> _Short exercise A_: Gather every line of the rows below that contains the word "image", copying each line in full.

> _Selected excerpt_:
▬▬▬

I agree with Joe, although I happen to think that there is an advantage in keeping in 16-bit all the way to the print in some circumstances, particularly monochrome images on glossy paper. There are 16-bit printer drivers, of course.

One thing that hasn't been mentioned is the relationship with colour space. sRGB may be OK to work on in 8-bit, and Adobe RGB might be marginal, but any colour space larger than those two should be used with 16-bit.

Here is my digital workflow using Lightroom (I also use Raw developer, Capture NX2 and Oloneo PhotoEngine). It shows a multi-purpose workflow, with an attempt to maintain high quality as long as possible: 

1) Take original in 14-bit losslessly compressed Raw
2) Import into LR, make basic adjustments
3) Import Raw into Photoshop, via ACR, as 16-bit ProPhoto
4) Edit image in 16-bit, all except final sizing and sharpening
5) Save 16-bit ProPhoto PSD master file

split

6W) Convert to sRGB 8-bit
7W) Save as high-res high quality JPEG for free distribution via the web, non-commercial use licence
8W) Keep image dimensions, quarter nominal ppi downsampling, to create low-res version for page assembly, save as JPEG.

▬▬▬

> _Short exercise B_: Please repeat, word for word, the part of the 16-bit editing post above starting with "Here is my digital" and going on through "save as JPEG.".

> _Records for the task_:
▬▬▬

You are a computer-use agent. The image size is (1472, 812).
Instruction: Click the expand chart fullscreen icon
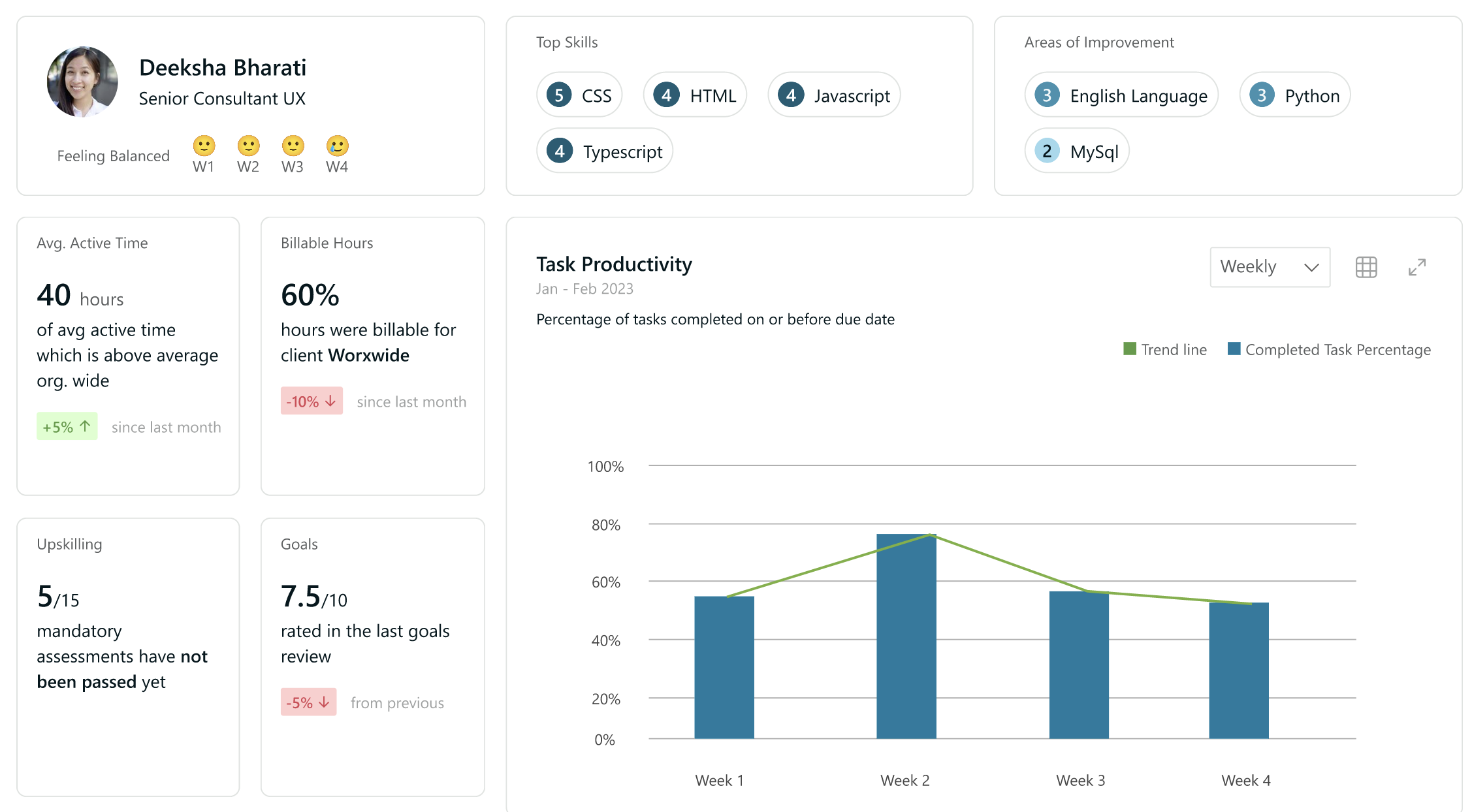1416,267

▬▬▬

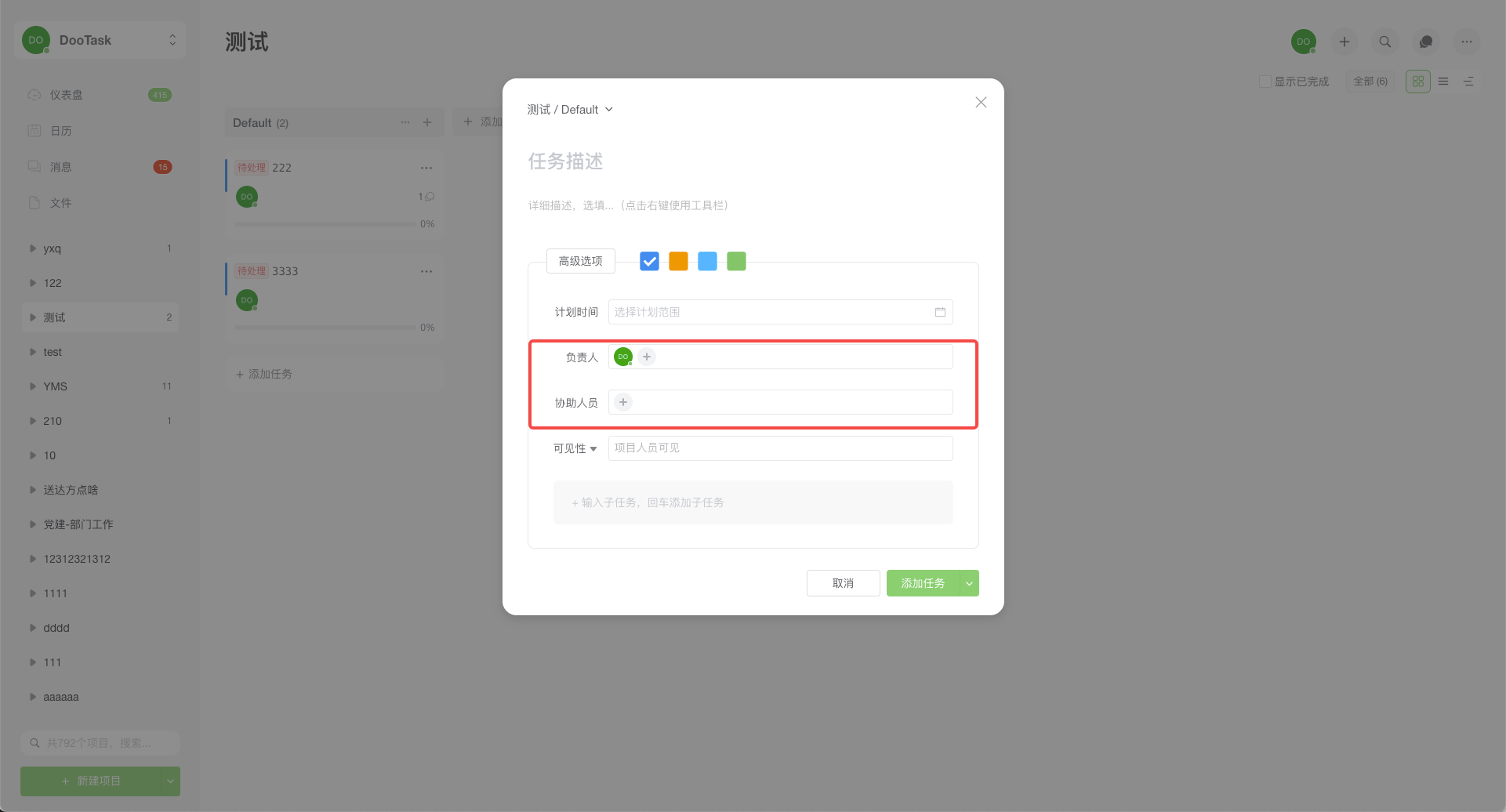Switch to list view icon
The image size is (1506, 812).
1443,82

▬▬▬

> _Output A_:
You are a computer-use agent. The image size is (1472, 812).
The image size is (1506, 812).

> _Output B_:
Here is my digital workflow using Lightroom (I also use Raw developer, Capture NX2 and Oloneo PhotoEngine). It shows a multi-purpose workflow, with an attempt to maintain high quality as long as possible: 

1) Take original in 14-bit losslessly compressed Raw
2) Import into LR, make basic adjustments
3) Import Raw into Photoshop, via ACR, as 16-bit ProPhoto
4) Edit image in 16-bit, all except final sizing and sharpening
5) Save 16-bit ProPhoto PSD master file

split

6W) Convert to sRGB 8-bit
7W) Save as high-res high quality JPEG for free distribution via the web, non-commercial use licence
8W) Keep image dimensions, quarter nominal ppi downsampling, to create low-res version for page assembly, save as JPEG.